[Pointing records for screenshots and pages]
────

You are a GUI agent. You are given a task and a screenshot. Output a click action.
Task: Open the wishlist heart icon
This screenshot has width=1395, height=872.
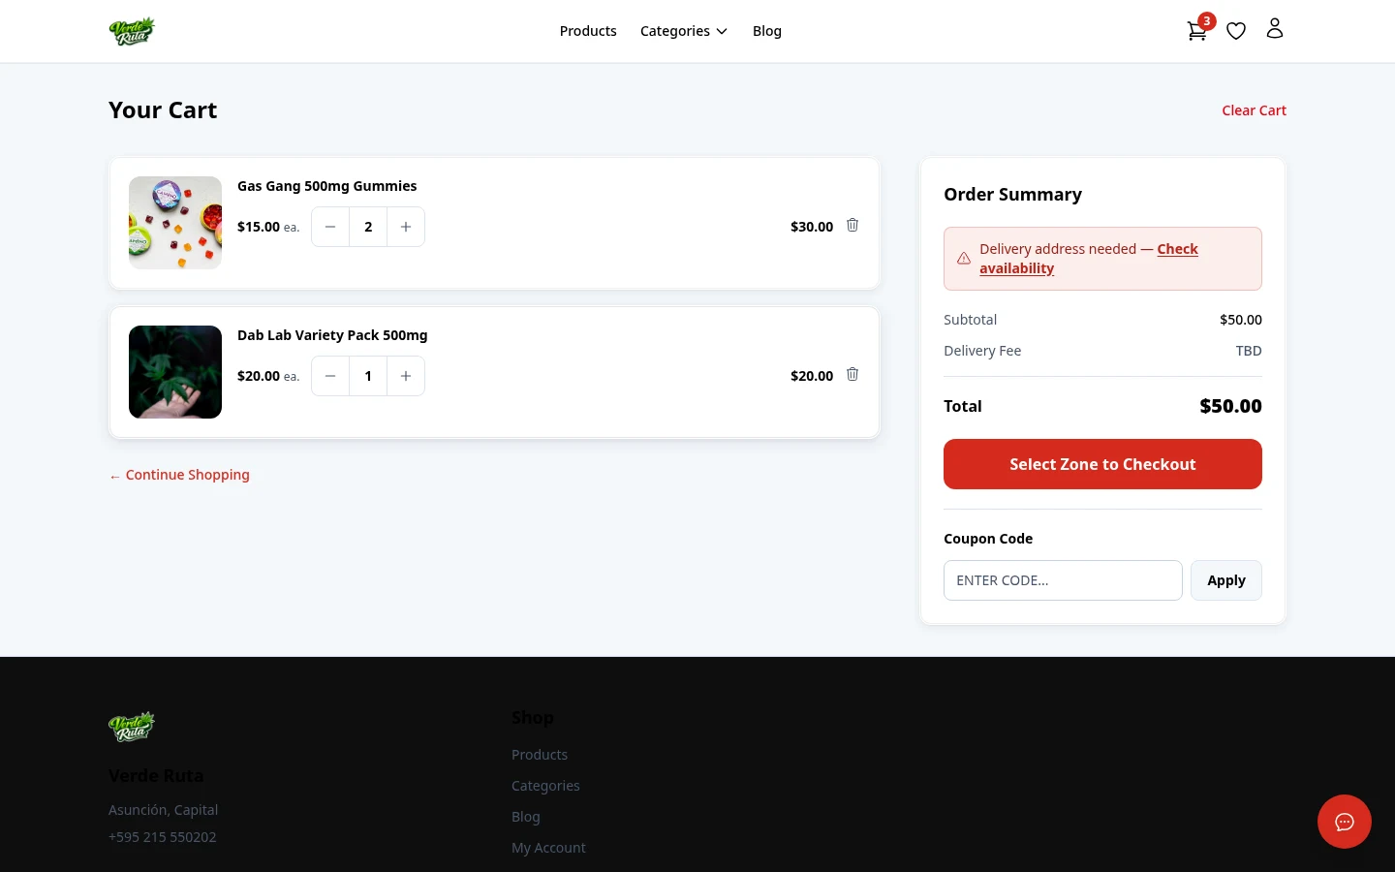tap(1236, 30)
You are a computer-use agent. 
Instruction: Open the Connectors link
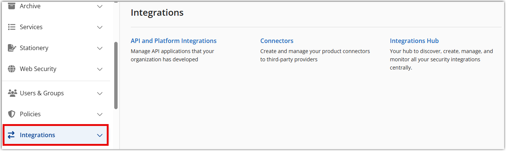click(277, 41)
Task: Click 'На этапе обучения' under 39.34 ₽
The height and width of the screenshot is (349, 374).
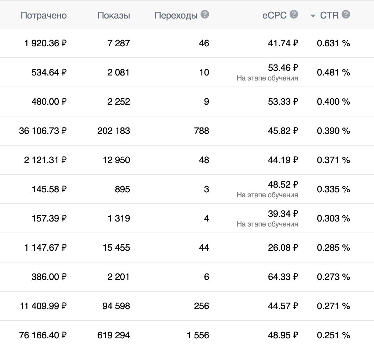Action: pyautogui.click(x=267, y=224)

────

Write out again the stretch of entries from the line containing "You are a computer-use agent." through the end of the entries, requests included. Scale only the coordinates in the answers by 1.7, rounding each to a whole number with halves going up, and leave the pictures out.

SOLUTION:
You are a computer-use agent. 
Instruction: Open the Connectors link
click(471, 70)
Task: Click 'На этапе обучения' under 39.34 ₽
The height and width of the screenshot is (349, 374).
Action: pyautogui.click(x=454, y=381)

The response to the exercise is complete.